This study confirmed Zn detoxification function
of AtHMA1 and it has been found to be localized
on chloroplast envelope. The Zn transporting
activity of AtHMA1 was also tested in Zn
sensitive zrc1 yeast mutant and it confirmed that
expression of AtHMA1 exacerbated the
sensitivity of zrc1 in the excess Zn (Kim et al.
2009). Many P-type ATPase family members
have been identified and characterized in plants
viz. Arabidopsis (Hussain et al., 2004), rice
(Sasaki et al., 2014) and barley (Mills et al.,
2012).
Ajeesh Krishna et al. (2017)
219
PCR
PCR transporter is the largest gene family and
the members of these metal transporters are
found in fungi, algae, plants and animals (Song
et al., 2011). These transporters act as secondary
transporters mainly in epidermal cells and in the
xylem of new roots. In Arabidopsis, PCR2 gene
was found to be expressed both in roots and
shoots and is involved in plant survival in excess
and deficient conditions of Zn. PCR2 is also
important for redistribution and detoxification of
Zn in plants like Arabidopsis (Song et al., 2010).
The main role of PCR2 is the transporting of Zn
and maintaining of optimal Zn concentration in
roots of Arabidopsis.
Agronomic aspects of managing low Zn in soil
Many agronomic aspects are to be taken into
consideration while managing the soils with low
Zn that affect both the growth and yield of crop
plants. The effects of warmer temperatures, dry
soils, soil microbial activity and root-induced
chemicals help largely in the Zn uptake from the
soil by plants. Improvements of agronomic
factors may influence chemical and physical
processes in soils that influence the nutrient
availability (Pilbeam, 2015). When soil
temperature is low, mineralization of soil
organic matter slows down resulting in less
amount of Zn release in the soil. The application
of green leaf manuring is one of the important
practices for increasing organic matter and Zn
content in the soil. For example, the application
of 1 t/ha of Gliricidia (Gliricidia sepium) leaf
manure provides 85g Zn in soil (Srinivasara and
Rani 2011). Also, the incorporation of whole
parts of horse gram (Macrotyloma uniflorum)

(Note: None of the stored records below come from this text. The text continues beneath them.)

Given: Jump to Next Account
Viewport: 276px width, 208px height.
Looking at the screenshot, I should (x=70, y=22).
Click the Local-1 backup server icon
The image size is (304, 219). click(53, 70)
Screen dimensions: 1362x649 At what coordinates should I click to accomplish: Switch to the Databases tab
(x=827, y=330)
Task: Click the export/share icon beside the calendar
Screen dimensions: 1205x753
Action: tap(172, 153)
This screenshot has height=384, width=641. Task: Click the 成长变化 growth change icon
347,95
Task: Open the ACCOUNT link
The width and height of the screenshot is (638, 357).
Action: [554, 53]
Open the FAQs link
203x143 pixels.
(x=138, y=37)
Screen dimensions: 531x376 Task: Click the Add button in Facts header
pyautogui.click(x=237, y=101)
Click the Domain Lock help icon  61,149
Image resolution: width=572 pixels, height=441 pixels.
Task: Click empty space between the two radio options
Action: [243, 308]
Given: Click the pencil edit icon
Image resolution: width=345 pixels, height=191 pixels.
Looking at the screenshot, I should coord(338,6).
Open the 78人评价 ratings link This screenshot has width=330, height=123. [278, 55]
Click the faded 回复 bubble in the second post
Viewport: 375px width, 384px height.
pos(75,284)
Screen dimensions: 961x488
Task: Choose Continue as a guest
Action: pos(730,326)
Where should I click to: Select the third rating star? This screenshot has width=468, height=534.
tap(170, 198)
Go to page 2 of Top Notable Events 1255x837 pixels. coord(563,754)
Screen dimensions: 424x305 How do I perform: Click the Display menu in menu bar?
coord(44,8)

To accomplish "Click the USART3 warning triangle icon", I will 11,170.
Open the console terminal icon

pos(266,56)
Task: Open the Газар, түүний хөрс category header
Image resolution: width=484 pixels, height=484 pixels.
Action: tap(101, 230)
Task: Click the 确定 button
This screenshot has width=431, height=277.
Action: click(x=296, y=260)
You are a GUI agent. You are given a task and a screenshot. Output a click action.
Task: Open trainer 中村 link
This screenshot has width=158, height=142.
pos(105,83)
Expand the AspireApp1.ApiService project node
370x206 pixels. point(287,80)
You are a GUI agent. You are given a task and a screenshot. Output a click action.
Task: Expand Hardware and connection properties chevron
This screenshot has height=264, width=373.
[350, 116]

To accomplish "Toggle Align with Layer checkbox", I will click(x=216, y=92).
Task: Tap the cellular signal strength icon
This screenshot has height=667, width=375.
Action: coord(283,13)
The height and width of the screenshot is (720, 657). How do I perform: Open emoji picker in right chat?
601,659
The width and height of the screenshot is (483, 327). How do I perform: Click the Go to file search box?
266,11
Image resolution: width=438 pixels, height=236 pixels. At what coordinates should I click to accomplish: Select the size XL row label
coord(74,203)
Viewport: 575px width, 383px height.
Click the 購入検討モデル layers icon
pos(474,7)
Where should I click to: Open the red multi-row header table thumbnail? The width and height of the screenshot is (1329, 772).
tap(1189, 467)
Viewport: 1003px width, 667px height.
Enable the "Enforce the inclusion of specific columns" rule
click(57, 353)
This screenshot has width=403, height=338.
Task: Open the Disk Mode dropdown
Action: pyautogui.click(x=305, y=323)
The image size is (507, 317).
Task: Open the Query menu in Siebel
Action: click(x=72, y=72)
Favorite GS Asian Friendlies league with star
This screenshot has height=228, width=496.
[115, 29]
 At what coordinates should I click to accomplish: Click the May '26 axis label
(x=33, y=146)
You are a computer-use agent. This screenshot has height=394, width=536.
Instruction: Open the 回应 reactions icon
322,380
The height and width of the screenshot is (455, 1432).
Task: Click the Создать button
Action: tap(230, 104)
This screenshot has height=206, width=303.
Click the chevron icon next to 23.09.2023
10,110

into soils showed increase in the availability of
Zn in soil (Venkateswarlu et al., 2007). Manzeke
et al. (2012) reported that the supply of quality
organic nutrient resources apparently had a
strong influence on available Zn in soil.
Remarkably, the application of farmyard manure
showed relatively higher status of existing Zn
content in soil (Srinivasarao et al., 2013).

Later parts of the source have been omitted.